■ **Task requirements**:
When you reach the line containing "You are a computer-use agent. The", begin copying exactly, and keep going through the last line of the records below, copying nothing before it.

[Data items]
────────────────────────────────────────

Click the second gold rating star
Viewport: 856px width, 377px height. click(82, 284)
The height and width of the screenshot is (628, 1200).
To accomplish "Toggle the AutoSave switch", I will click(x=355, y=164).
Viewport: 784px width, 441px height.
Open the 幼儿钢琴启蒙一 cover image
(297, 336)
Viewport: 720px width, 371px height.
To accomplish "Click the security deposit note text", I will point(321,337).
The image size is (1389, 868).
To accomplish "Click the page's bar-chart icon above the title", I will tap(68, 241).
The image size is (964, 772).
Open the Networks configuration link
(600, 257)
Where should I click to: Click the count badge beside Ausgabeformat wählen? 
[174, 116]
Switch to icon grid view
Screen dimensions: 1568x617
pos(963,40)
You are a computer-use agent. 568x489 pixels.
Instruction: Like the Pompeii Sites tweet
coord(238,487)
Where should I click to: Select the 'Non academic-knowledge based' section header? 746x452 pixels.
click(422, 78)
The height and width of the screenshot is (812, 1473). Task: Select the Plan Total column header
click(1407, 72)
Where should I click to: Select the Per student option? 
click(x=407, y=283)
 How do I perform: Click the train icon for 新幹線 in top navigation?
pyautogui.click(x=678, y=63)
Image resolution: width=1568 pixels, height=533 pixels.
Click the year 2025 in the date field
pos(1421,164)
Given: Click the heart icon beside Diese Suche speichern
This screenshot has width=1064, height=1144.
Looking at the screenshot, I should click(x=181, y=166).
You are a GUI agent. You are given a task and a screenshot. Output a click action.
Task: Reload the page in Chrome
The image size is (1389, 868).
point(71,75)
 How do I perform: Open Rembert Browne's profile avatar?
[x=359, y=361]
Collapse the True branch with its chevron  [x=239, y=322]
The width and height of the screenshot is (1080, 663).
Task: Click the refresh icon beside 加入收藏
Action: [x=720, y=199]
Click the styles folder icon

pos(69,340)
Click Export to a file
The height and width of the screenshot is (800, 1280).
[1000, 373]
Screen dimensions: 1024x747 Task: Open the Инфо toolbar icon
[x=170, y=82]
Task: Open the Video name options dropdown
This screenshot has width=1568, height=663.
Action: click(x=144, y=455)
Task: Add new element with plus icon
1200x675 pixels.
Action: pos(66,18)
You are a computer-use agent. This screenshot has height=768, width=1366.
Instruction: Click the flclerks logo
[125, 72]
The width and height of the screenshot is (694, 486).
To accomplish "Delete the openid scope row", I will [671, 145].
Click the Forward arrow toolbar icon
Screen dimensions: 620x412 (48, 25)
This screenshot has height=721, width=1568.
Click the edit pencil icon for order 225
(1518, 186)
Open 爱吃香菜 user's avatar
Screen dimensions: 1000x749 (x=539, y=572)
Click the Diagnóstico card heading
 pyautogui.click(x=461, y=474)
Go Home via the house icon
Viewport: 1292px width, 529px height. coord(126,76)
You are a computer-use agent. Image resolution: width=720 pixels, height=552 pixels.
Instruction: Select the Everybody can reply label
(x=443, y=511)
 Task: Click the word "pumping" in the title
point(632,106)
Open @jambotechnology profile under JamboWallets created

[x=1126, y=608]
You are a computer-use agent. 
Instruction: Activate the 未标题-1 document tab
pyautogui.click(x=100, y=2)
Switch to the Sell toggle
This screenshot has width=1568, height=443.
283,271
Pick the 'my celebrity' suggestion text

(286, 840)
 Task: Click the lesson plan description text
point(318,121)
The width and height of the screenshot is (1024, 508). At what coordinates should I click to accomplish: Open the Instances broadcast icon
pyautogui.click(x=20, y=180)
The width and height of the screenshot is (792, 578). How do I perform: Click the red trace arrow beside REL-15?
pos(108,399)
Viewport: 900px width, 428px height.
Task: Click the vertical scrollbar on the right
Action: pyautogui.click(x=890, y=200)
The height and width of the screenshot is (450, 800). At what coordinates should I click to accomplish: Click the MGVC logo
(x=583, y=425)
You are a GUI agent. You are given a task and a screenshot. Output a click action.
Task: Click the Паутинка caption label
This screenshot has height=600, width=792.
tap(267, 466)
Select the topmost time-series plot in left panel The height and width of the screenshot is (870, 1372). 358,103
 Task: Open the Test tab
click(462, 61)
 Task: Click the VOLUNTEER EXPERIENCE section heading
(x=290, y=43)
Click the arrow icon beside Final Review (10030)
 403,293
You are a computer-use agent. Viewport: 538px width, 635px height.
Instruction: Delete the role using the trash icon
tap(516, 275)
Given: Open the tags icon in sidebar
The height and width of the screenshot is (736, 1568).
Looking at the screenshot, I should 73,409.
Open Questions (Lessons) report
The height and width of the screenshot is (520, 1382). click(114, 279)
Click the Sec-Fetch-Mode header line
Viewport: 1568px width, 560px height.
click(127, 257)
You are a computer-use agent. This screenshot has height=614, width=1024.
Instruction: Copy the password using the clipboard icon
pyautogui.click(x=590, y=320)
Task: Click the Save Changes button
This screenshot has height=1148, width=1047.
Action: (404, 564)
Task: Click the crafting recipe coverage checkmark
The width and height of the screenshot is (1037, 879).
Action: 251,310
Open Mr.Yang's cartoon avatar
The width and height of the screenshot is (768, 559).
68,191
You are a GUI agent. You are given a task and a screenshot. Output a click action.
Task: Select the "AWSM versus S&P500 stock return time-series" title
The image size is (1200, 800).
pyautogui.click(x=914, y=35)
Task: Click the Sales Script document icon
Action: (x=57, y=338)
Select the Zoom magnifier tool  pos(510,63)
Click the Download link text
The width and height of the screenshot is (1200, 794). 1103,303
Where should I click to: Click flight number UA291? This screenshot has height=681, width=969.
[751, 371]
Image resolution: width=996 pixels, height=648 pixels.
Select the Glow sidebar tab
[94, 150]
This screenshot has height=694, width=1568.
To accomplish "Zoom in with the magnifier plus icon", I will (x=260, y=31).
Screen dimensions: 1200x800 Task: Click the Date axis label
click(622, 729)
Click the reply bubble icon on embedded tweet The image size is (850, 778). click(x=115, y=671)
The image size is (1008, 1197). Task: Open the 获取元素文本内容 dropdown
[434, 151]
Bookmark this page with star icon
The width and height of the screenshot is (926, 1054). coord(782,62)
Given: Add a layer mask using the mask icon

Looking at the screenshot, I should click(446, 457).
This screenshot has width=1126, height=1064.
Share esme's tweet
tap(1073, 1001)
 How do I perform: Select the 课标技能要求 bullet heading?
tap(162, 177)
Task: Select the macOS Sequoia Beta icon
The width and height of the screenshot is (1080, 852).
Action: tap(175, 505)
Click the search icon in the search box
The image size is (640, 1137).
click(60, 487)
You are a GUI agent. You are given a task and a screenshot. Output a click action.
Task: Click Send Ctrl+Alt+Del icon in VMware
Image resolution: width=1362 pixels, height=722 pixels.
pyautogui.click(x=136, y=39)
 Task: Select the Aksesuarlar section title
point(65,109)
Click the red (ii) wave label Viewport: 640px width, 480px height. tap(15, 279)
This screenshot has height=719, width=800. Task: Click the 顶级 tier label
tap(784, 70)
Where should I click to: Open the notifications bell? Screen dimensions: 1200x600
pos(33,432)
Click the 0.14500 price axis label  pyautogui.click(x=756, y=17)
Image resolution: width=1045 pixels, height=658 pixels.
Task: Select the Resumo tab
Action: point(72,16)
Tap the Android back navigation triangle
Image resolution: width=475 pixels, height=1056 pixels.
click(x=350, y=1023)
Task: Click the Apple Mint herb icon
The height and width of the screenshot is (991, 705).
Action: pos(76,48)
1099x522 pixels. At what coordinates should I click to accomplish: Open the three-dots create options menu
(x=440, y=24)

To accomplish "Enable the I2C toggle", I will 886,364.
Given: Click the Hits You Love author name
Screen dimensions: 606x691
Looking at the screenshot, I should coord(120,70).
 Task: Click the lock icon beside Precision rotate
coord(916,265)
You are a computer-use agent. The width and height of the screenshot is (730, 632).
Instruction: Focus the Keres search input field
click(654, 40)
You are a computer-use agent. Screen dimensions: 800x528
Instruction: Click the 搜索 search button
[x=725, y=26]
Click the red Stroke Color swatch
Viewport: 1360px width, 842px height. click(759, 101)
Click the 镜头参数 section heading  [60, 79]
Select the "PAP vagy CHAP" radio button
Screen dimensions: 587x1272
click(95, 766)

────────────────────────────────────────

■ **Solution for this task**:
You are a computer-use agent. The width and height of the screenshot is (730, 632).
Instruction: Focus the Keres search input field
click(654, 40)
You are a computer-use agent. Screen dimensions: 800x528
Instruction: Click the 搜索 search button
[x=725, y=26]
Click the red Stroke Color swatch
Viewport: 1360px width, 842px height. click(759, 101)
Click the 镜头参数 section heading  [60, 79]
Select the "PAP vagy CHAP" radio button
Screen dimensions: 587x1272
click(95, 766)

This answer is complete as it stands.